IPA: Use custom error codes when validating HBAC rules

https://fedorahosted.org/sssd/ticket/2603 Instead of reusing EINVAL/ENOENT, use more descriptive error codes. This will be useful in the next patch where we act on certain codes. Reviewed-by: Pavel Březina <pbrezina@redhat.com>
author: Jakub Hrozek <jhrozek@redhat.com> 2015-03-16 10:35:59 +0100
committer: Jakub Hrozek <jhrozek@redhat.com> 2015-03-24 21:03:26 +0100
commit: 1243e093fd31c5660adf1bb3dd477d6935a755be (patch)
tree: 0d6c31332f90c5904fe8c067800d36077b8dd18a /src/providers/ipa/ipa_hbac_services.c
parent: 9797aa5907191cef5db8279e20ec75fd0abbe980 (diff)

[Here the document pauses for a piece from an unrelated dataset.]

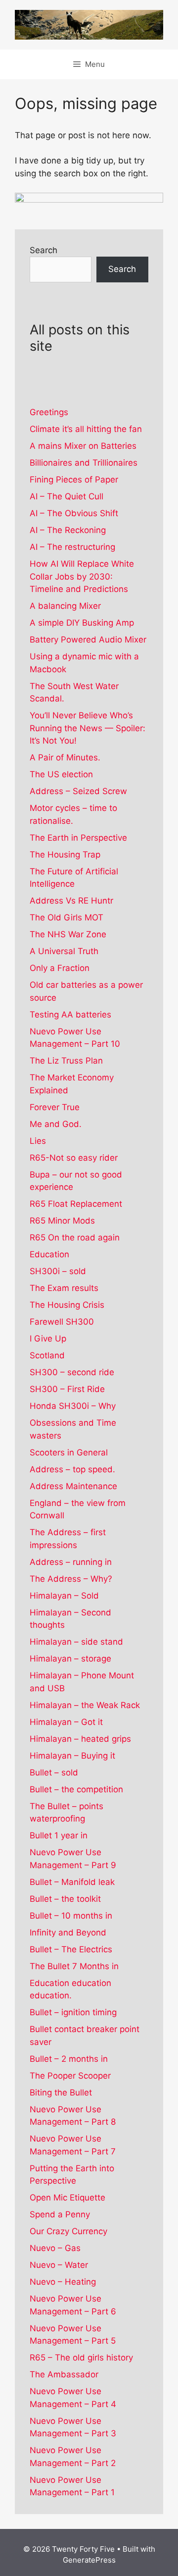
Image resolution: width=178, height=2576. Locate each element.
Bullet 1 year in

download: sssd-1243e093fd31c5660adf1bb3dd477d6935a755be.tar.gz
sssd-1243e093fd31c5660adf1bb3dd477d6935a755be.tar.xz
sssd-1243e093fd31c5660adf1bb3dd477d6935a755be.zip
1 files changed, 8 insertions, 8 deletions
diff --git a/src/providers/ipa/ipa_hbac_services.c b/src/providers/ipa/ipa_hbac_services.c
index 3040ce68a..35ee003ef 100644
--- a/src/providers/ipa/ipa_hbac_services.c
+++ b/src/providers/ipa/ipa_hbac_services.c
@@ -606,14 +606,14 @@ get_ipa_servicegroupname(TALLOC_CTX *mem_ctx,
     }
 
     if (!ldb_dn_validate(dn)) {
-        ret = EINVAL;
+        ret = ERR_MALFORMED_ENTRY;
         goto done;
     }
 
     if (ldb_dn_get_comp_num(dn) < 4) {
         /* RDN, services, hbac, and at least one DC= */
         /* If it's fewer, it's not a group DN */
-        ret = ENOENT;
+        ret = ERR_UNEXPECTED_ENTRY_TYPE;
         goto done;
     }
 
@@ -623,7 +623,7 @@ get_ipa_servicegroupname(TALLOC_CTX *mem_ctx,
         /* Shouldn't happen if ldb_dn_validate()
          * passed, but we'll be careful.
          */
-        ret = EINVAL;
+        ret = ERR_MALFORMED_ENTRY;
         goto done;
     }
 
@@ -631,7 +631,7 @@ get_ipa_servicegroupname(TALLOC_CTX *mem_ctx,
         /* RDN has the wrong attribute name.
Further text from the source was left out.